Garrett Lisi epitomizes every suburban mom/high school teacher’s worst nightmare: a surfer living on the beach, doctorate in theoretical physics sitting on the shelf while he guides hikes and builds bridges, the possibility of being homeless next month pretty good. Well, think again! Lisi’s online article, “An Exceptionally Simple Theory of Everything,” has struck the scientific world like a lightening bolt, outlining a new theory of the universe based on the mathematical pattern E8. While former theories linked three of the four fundamental forces in the universe, Lisi’s model also incorporates the elusive force of gravity as well. “My brain exploded with the implications and the beauty of the thing…I thought: ‘Holy crap, that’s it!’” Duu-ude.
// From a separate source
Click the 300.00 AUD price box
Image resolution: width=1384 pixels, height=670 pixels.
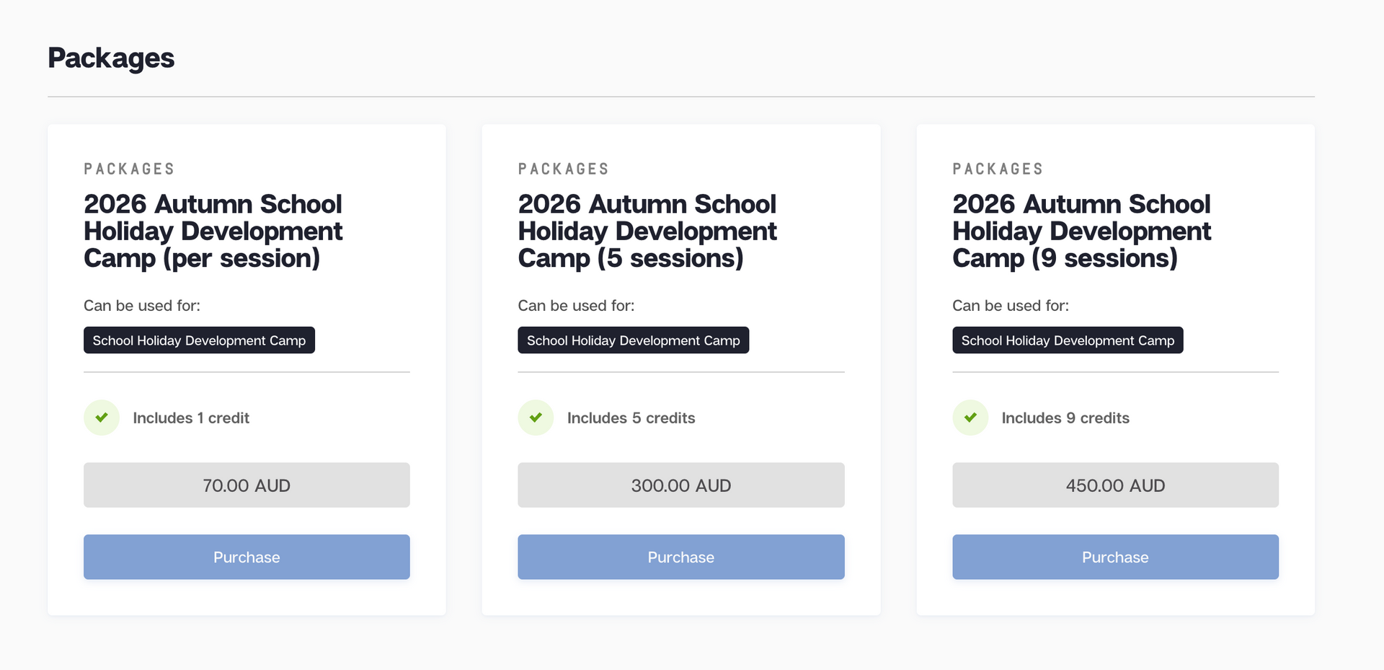680,485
Last week, the Foundational Questions Institute (FQXi) announced it has awarded $2.7 million in grants to 33 researchers to study basic questions in physics and cosmology.
Among the grant winners was surfer/theoretical physicist A. Garrett Lisi (pictured), who made the news last year with an unpublished paper entitled 'An Exceptionally Simple Theory of Everything.' Lisi will get $77,222 to work on his theory, which involves using a recently mapped 248-dimension mathematical structure called E8 to unify all the fundamental particles and forces, including gravity. In the last round of awards in 2006, FQXi gave Lisi $77,280 over two years.
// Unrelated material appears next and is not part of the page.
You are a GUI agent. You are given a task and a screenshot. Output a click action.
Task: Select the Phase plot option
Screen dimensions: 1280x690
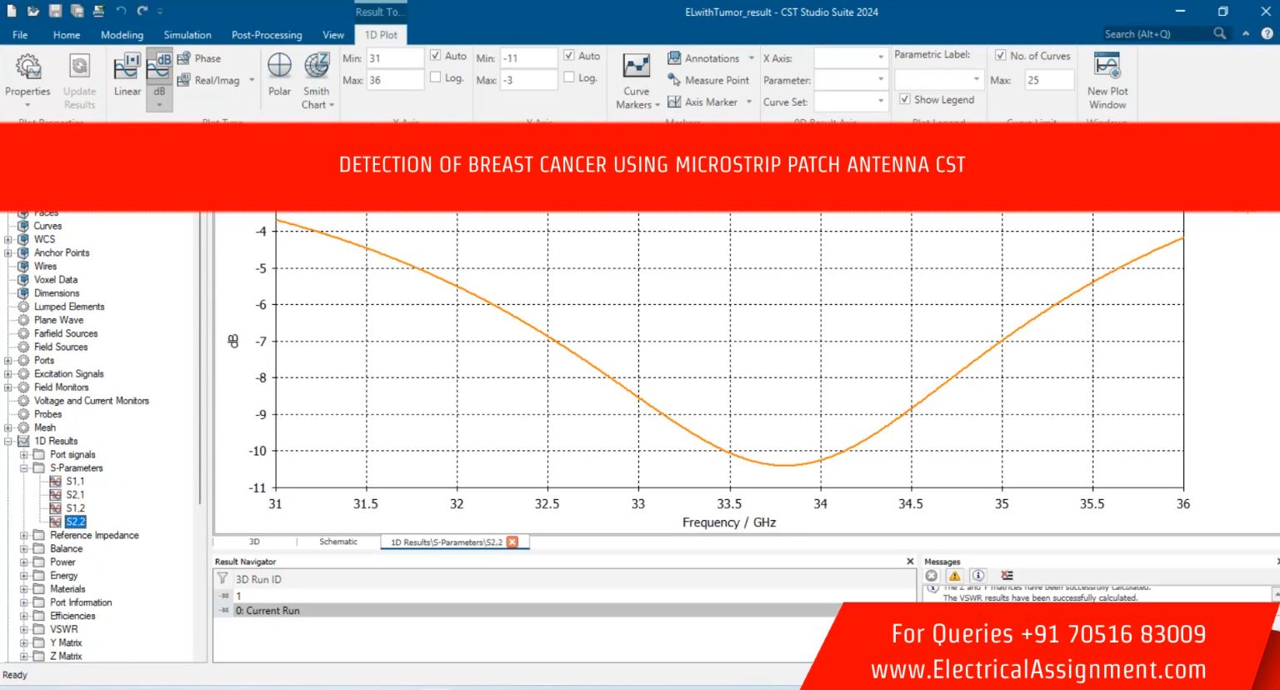[200, 58]
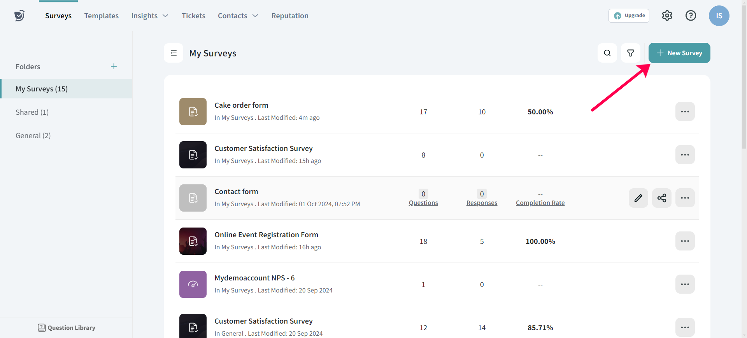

E8 encapsulates the symmetries of a geometric object that is 57-dimensional and is itself is 248-dimensional. Lisi says "I think our universe is this beautiful shape."
What makes E8 so exciting is that Nature also seems to have embedded it at the heart of many bits of physics. One interpretation of why we have such a quirky list of fundamental particles is because they all result from different facets of the strange symmetries of E8.
Lisi's breakthrough came when he noticed that some of the equations describing E8's structure matched his own. "My brain exploded with the implications and the beauty of the thing," he tells New Scientist. "I thought: 'Holy crap, that's it!'"
What Lisi had realized was that he could find a way to place the various elementary particles and forces on E8's 248 points. What remained was 20 gaps which he filled with notional particles, for example those that some physicists predict to be associated with gravity.
Physicists have long puzzled over why elementary particles appear to belong to families, but this arises naturally from the geometry of E8, he says. So far, all the interactions predicted by the complex geometrical relationships inside E8 match with observations in the real world. "How cool is that?" he says.
I wonder if the 'eureka' of the 21st century is going to be 'Holy crap, that's it!'
I think it's great that he's breaking all the stereotypes of what a scientist should be...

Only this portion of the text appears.